→ **Auftrag 1**:
Beantworten Sie die folgenden Fragen zum Forenausschnitt über Bilder in Access.
(a) Welcher Aufruf muss laut dem ersten Beitrag gemacht werden?
(b) Wo hat Thomas Darimont nachgefragt?
(c) Von welchem Hersteller stammt die spezielle DLL nicht?
→ **Auftrag 2**: Erklären Sie in ein bis drei Sätzen, warum laut dem Forenausschnitt über Bilder in Access von der Lösung mit der DLL eher abzusehen ist.
→ **Auftrag 3**: Greifen Sie den Forenausschnitt über Bilder in Access auf und schreiben Sie ihn nach seinem letzten Satz weiter.

Also muss ich hier doch das mit dem "*.GetData(vbCFBitmap)" machen.
Aber wie komm ich an die Daten.

Tut mir ja leid wenn ich euch nerf, aber komm da allein echt nicht weiter


----------



## Thomas Darimont (3. Juni 2003)

Servus!

Hab jetzt mal in diversen Foren/Newsgroups und Chat's nachgefragt ... dass scheint eine recht aufwendige Sache zu sein, diese Bilder(wenn sie mit Access selbst per OLE hinein geschoben wurden) wieder auszulesen... eine Möglichkeit, die ich gefunden habe, war die das Bild aus der Access Datei mit einer speziellen DLL( nicht von Microsoft) in eine temporäre Datei zu speichern wieder auszulesen, auf der Form zu zeigen und die temp Datei zu löschen ... dabei entsteht jedoch ziemlich viel overhead, so dass von dieser Lösung eher abzusehen ist ...

→ **Gesammelte Daten**:
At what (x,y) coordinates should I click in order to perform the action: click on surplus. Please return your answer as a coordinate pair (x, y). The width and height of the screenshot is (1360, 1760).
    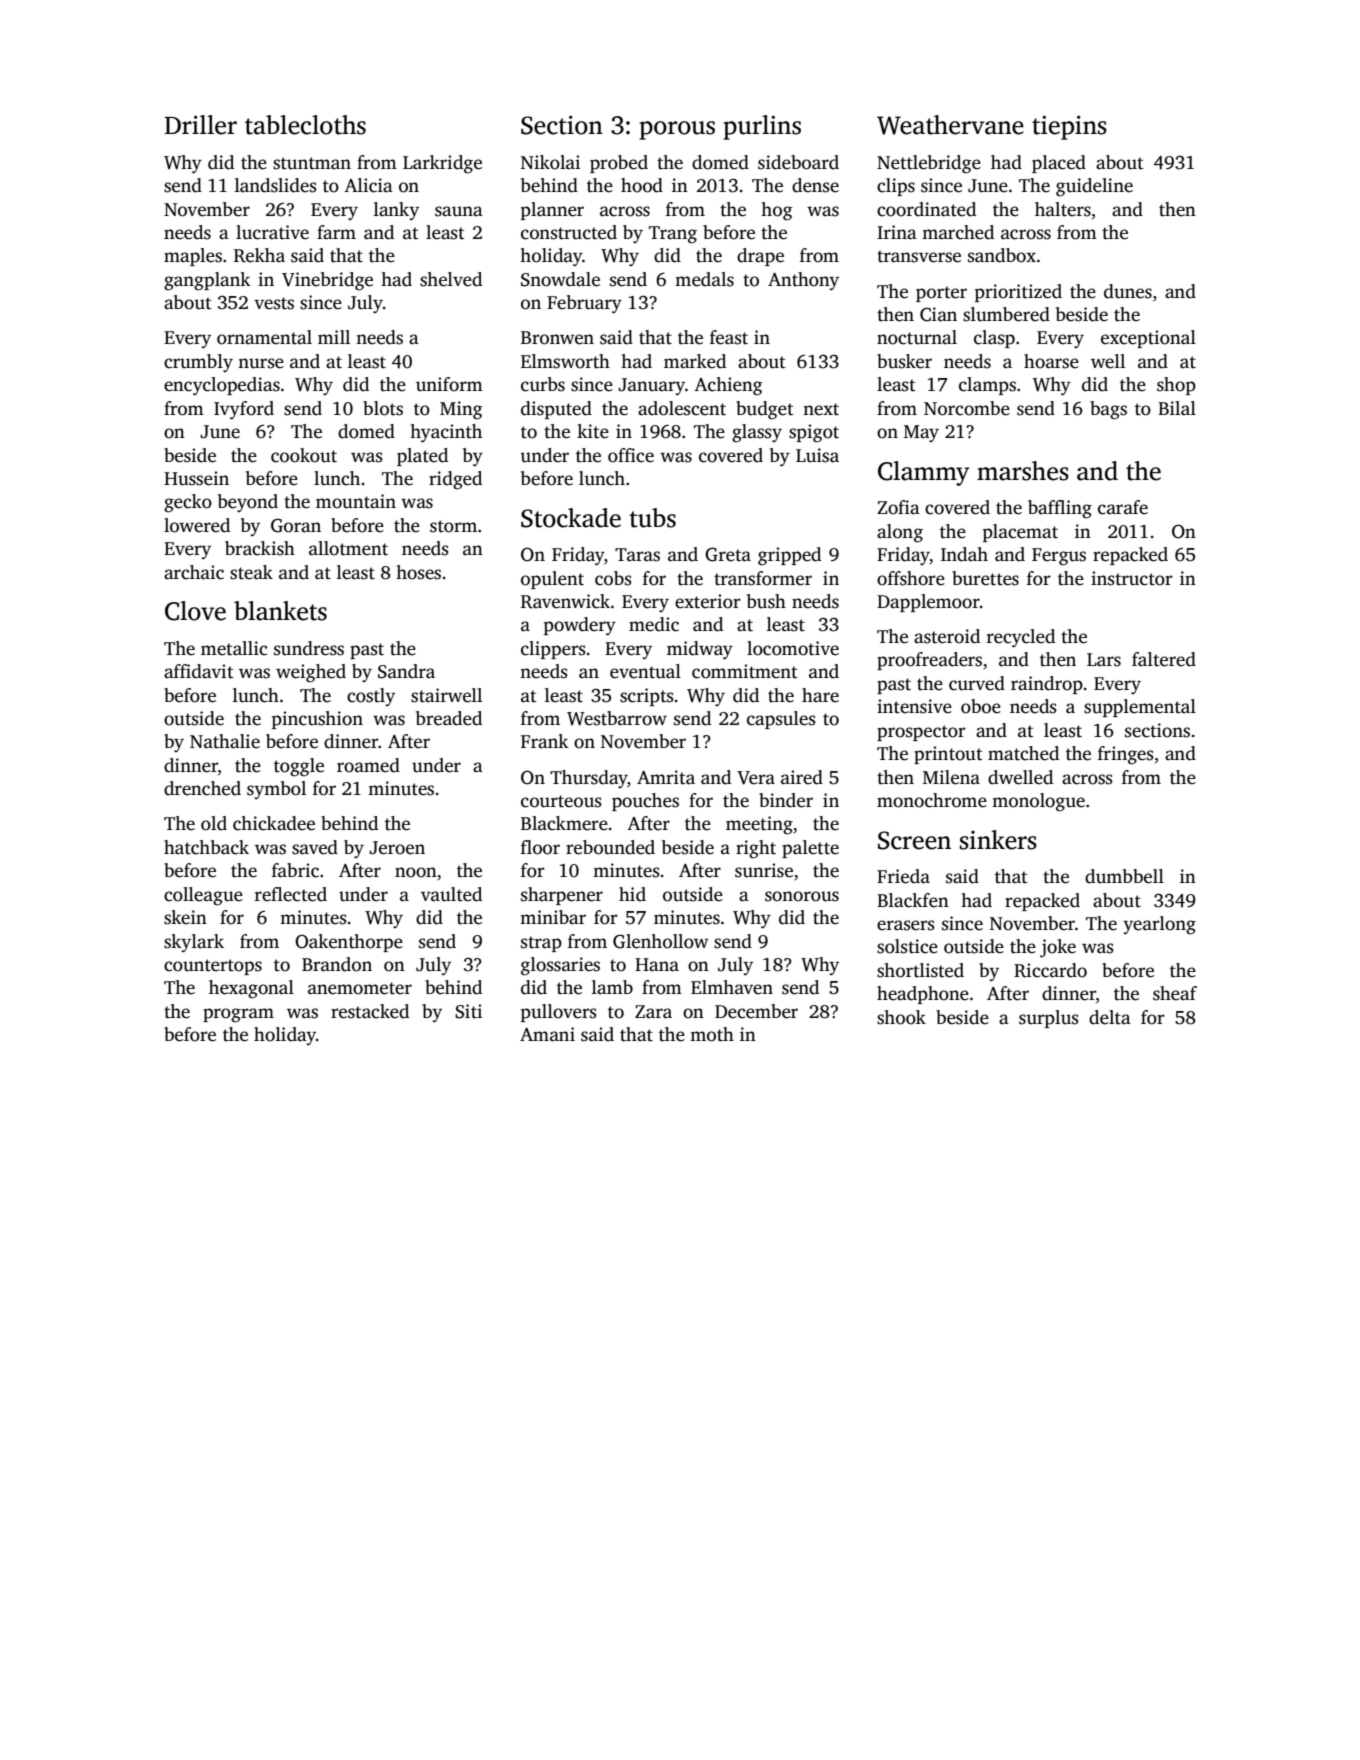
    Looking at the image, I should click on (1049, 1019).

→ **Lösung 1**:
(a) "*.GetData(vbCFBitmap)"
(b) In diversen Foren, Newsgroups und Chats
(c) Nicht von Microsoft

→ **Lösung 2**: Bei dieser Lösung entsteht ziemlich viel Overhead. Das Bild wird dabei mit einer speziellen DLL aus der Access-Datei in eine temporäre Datei gespeichert, wieder ausgelesen und auf der Form gezeigt, und anschließend wird die temporäre Datei gelöscht.

→ **Lösung 3**:
Ist es denn so viel Aufwand in der Access DB nur die Pfade zu den Grafiken zu speichern? Bzw. wieso machst du dein Projekt nicht gleich ganz mit Access? Da geht das Bilder anzeigen super leicht und du hast auch (fast) die gleichen Steuerelemente wie mit VB allein ...
VBA ist je ein VB Derivat ...

Frag mal nach, ob es keine Alternative gibt, das Projekt ganz als Access Anwendung zu implementieren...

Gruss Tom


----------



## AleX (3. Juni 2003)

hi, erst mal danke dass dir so viel Mühe machst.

Also im Grunde mach ich eine Java-Anwendung die eine Access DB ausliest mit Bildern und dann das ganze Zeug per DIIOP einem Lotus Notes Server überträgt und dort in der Datenbank Dokumente erstellt. Jeweils mit Daten und dem dazugehörigen Bildern.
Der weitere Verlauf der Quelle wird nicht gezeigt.